Because this method is non-targeted, we get information about all the organisms present, enabling someone to get a full picture of their microbiome. Not only is that valuable to people looking to better understand their own bodies, but it's critical for furthering our understanding of the vaginal microbiome.

With Evvy, for the first time ever, we can study all the things in the vaginal microbiome that had been previously overlooked, which will hopefully lead to better diagnostics and treatment options for all of us. 

Finally, because metagenomics is untargeted, we get DNA sequences from all over the bacterial genome, not just from one gene. This allows us to more accurately classify microbes at a more specific level, and also to identify genes that might help us discover the cause of a disease or develop gene-specific diagnostics. 

What does a result look like?

Results are often returned in a lab report showing the list of microbes as a percentage of the overall microbiome, called relative abundance. However, unlike 16S, almost all microbes can be classified according to the species level. 

Also, as we learn more about the vaginal microbiome with tests like Evvy, you might also start to see sub-species identification (strain level research) and information on the bacterial functions (such as how they relate to symptoms) in metagenomic results.

Pros

• Most comprehensive: This type of testing will detect everything in a sample — yeast, bacteria, viruses, everything. We can detect previously overlooked organisms, and help identify important bacteria that have been ignored by science. 
• Most precise: Because the test sequences the whole genome instead of just one variable region like 16S, you’re able to get the most precise information about which species are present in a sample. As the research progresses, this can start to include information on which strains are present and if any specific bacterial genes might be causing vaginal symptoms.

Cons

• Resources: Metagenomics requires additional time and money for high sequencing power and analyzing huge amounts of data.
• Turnaround time: It takes 1-2 weeks to turn around results.
• A lot of detail: Since metagenomics identifies everything present, the results can feel overwhelming. You may see organisms that you, or your doctor, are unfamiliar with. (This is why Evvy’s results experience comes with transparent information on what science knows so far, in-depth explanations, and links to relevant research.)

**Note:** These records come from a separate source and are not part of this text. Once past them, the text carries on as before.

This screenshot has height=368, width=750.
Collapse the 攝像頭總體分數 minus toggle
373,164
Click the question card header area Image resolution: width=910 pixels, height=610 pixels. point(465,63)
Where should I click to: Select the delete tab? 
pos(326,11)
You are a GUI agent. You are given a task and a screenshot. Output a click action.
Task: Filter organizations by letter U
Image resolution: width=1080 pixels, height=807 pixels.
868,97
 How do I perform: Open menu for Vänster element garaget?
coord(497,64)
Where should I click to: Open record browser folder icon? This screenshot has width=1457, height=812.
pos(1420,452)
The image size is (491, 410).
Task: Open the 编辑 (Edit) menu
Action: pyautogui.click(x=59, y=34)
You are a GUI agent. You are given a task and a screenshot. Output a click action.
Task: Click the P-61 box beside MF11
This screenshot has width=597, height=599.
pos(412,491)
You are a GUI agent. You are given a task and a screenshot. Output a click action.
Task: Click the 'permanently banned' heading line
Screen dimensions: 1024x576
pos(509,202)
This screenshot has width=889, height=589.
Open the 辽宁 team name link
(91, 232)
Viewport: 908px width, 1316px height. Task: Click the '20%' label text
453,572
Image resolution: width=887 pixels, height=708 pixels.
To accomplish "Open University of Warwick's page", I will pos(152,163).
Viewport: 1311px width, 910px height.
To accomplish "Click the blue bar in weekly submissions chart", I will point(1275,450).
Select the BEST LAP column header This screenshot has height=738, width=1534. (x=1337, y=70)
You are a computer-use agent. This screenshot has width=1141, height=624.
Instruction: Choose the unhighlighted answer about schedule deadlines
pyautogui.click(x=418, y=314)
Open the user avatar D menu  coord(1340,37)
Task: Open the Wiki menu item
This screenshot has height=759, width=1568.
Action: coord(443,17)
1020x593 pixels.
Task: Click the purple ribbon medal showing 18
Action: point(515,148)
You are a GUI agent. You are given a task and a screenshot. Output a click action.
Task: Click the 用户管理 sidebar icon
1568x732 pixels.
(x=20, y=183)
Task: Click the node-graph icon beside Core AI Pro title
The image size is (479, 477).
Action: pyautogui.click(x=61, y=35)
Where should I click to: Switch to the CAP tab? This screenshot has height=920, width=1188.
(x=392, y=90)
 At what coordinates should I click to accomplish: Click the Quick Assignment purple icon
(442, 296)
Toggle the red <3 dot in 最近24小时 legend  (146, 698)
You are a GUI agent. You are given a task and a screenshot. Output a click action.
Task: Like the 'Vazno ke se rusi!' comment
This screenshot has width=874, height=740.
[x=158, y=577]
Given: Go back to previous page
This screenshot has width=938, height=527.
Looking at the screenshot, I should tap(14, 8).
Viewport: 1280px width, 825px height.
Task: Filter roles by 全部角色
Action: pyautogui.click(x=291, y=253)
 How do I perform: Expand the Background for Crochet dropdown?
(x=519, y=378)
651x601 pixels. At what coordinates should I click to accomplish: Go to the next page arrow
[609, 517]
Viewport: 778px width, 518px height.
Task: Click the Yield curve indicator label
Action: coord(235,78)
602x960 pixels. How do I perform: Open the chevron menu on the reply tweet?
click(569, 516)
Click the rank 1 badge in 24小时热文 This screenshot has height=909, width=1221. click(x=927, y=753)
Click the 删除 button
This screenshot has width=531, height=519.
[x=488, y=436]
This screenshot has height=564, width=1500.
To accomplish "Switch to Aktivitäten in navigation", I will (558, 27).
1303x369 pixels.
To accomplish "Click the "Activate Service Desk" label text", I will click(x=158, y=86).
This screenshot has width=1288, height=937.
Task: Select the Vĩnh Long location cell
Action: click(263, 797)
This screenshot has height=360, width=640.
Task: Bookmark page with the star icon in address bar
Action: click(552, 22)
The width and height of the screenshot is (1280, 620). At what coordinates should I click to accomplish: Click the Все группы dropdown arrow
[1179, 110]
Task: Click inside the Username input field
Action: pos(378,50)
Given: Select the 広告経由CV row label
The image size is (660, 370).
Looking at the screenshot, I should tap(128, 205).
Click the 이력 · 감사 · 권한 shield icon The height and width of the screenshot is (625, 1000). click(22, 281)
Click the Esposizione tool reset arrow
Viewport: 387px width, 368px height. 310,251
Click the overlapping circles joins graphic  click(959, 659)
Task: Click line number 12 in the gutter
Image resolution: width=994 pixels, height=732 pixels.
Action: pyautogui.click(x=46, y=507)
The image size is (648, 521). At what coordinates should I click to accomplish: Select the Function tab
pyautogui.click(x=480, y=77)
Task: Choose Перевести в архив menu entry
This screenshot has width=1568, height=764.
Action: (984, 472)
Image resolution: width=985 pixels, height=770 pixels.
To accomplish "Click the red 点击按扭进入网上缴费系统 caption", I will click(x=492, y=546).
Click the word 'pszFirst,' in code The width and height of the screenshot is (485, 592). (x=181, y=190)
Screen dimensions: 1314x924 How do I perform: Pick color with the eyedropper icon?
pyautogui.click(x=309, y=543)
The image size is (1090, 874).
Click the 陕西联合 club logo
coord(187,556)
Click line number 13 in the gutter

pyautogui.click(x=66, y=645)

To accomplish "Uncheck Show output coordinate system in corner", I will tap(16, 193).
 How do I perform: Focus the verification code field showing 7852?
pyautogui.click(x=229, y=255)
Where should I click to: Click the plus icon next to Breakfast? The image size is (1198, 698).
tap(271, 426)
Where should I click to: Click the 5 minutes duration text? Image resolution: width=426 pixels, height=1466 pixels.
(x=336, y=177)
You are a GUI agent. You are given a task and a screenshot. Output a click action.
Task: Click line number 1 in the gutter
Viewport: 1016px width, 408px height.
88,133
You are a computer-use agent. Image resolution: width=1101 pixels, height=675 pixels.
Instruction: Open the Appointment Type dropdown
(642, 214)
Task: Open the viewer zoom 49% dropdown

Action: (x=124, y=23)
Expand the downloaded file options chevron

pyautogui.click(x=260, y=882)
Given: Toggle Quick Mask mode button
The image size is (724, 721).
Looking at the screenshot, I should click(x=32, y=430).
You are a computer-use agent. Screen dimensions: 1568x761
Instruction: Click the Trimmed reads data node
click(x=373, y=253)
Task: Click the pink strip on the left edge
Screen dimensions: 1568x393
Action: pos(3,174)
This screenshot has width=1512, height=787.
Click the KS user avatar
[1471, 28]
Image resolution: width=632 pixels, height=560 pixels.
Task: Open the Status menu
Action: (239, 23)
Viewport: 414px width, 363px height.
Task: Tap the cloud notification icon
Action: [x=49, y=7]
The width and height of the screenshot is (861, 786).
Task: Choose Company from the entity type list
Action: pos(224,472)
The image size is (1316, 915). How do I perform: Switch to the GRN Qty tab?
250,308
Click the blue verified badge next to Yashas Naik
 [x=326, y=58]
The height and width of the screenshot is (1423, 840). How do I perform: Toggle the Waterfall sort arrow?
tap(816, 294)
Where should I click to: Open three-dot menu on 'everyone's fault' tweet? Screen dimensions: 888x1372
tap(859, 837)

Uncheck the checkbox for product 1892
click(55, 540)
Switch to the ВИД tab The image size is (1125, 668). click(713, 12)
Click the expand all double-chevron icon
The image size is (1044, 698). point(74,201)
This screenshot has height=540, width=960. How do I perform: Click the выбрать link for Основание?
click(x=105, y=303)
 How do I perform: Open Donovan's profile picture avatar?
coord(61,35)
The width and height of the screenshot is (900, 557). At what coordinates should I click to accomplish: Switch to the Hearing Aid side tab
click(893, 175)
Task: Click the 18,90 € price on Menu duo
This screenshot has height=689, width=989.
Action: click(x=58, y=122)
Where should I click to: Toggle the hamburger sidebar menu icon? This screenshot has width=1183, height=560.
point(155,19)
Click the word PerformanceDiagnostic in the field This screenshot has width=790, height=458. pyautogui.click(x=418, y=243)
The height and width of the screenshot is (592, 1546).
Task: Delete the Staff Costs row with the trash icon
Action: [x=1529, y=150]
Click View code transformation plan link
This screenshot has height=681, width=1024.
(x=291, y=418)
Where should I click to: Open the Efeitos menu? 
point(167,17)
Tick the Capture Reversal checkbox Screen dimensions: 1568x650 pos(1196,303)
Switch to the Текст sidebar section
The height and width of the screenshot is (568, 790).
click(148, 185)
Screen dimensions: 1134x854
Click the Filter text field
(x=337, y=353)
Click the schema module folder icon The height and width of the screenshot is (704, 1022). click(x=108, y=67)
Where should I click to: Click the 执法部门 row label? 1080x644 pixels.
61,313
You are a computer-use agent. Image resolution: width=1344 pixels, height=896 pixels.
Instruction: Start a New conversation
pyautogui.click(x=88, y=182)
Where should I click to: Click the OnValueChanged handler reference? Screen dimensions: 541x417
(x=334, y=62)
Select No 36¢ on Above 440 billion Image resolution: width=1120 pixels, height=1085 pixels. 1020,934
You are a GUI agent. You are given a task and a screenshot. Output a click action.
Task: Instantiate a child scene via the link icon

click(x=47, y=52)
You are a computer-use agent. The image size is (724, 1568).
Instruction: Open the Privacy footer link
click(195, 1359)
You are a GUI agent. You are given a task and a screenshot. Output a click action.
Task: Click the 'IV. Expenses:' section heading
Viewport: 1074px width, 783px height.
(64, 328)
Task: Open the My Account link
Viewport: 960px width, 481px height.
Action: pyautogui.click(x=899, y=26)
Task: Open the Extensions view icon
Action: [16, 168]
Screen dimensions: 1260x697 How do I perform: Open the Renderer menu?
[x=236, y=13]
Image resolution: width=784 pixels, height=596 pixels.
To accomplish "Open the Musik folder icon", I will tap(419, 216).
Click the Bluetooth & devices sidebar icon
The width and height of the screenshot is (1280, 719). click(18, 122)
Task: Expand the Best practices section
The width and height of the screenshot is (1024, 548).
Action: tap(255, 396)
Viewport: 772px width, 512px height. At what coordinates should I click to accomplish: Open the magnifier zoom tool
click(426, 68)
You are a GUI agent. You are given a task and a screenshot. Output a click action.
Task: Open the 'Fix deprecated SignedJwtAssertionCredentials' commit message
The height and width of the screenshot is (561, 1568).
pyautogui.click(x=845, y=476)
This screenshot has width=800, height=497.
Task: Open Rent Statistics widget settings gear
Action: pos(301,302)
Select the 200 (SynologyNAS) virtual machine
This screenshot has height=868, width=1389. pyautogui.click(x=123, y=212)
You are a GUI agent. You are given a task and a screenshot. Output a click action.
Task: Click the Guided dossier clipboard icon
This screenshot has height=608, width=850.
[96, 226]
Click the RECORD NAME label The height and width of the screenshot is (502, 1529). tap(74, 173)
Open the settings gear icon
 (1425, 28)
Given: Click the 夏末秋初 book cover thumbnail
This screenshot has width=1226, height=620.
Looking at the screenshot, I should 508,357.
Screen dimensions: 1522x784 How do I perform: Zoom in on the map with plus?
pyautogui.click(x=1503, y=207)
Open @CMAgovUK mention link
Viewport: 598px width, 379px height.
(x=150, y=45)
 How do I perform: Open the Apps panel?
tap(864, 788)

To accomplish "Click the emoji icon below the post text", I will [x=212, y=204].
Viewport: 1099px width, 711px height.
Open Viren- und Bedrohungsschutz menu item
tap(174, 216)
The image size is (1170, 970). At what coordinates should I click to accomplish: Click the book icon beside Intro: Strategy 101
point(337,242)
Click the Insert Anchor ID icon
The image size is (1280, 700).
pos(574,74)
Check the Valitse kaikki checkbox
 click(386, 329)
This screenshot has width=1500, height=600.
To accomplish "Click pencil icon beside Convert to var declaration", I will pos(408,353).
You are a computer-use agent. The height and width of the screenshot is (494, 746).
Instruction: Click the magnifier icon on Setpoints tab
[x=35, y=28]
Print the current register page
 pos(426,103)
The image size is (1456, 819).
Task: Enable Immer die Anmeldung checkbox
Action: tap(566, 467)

Why is it so hard to diagnose a vaginal infection?

Phew, that was a lot of testing methods to get through! But if we have so many ways to check on our vaginal health, why do so few people with vaginas feel like they get answers?

Even though DNA technology has progressed rapidly, the amount of research into women’s health (and specifically vaginal health) has unsurprisingly lagged — another reason to focus on closing the gender health gap. 

Frustratingly, when it comes to vaginitis, most clinicians still rely on Amsel or Nugent scores to determine a diagnosis. And if and when they do order a lab test, it’s almost always a limited PCR panel. Remember, a test is only as good as what it was designed to do — and most vaginal health tests were designed to look for a limited number of organisms because of the limited research that exists on vaginal health. 

Given the complexity of the vagina, our goal is that Evvy’s community and platform will encourage more clinicians and people with vaginas to demand a more holistic picture of the vaginal microbiome rather than the simplified approaches commonly used today.

Along the way, we’re laser-focused on leveraging the best technology to provide everyone with a vagina with the most comprehensive, personalized, scientifically rigorous education on their own vaginal health. That means being a part of Evvy means being a part of pushing science forward, and making health care better for all people with vaginas!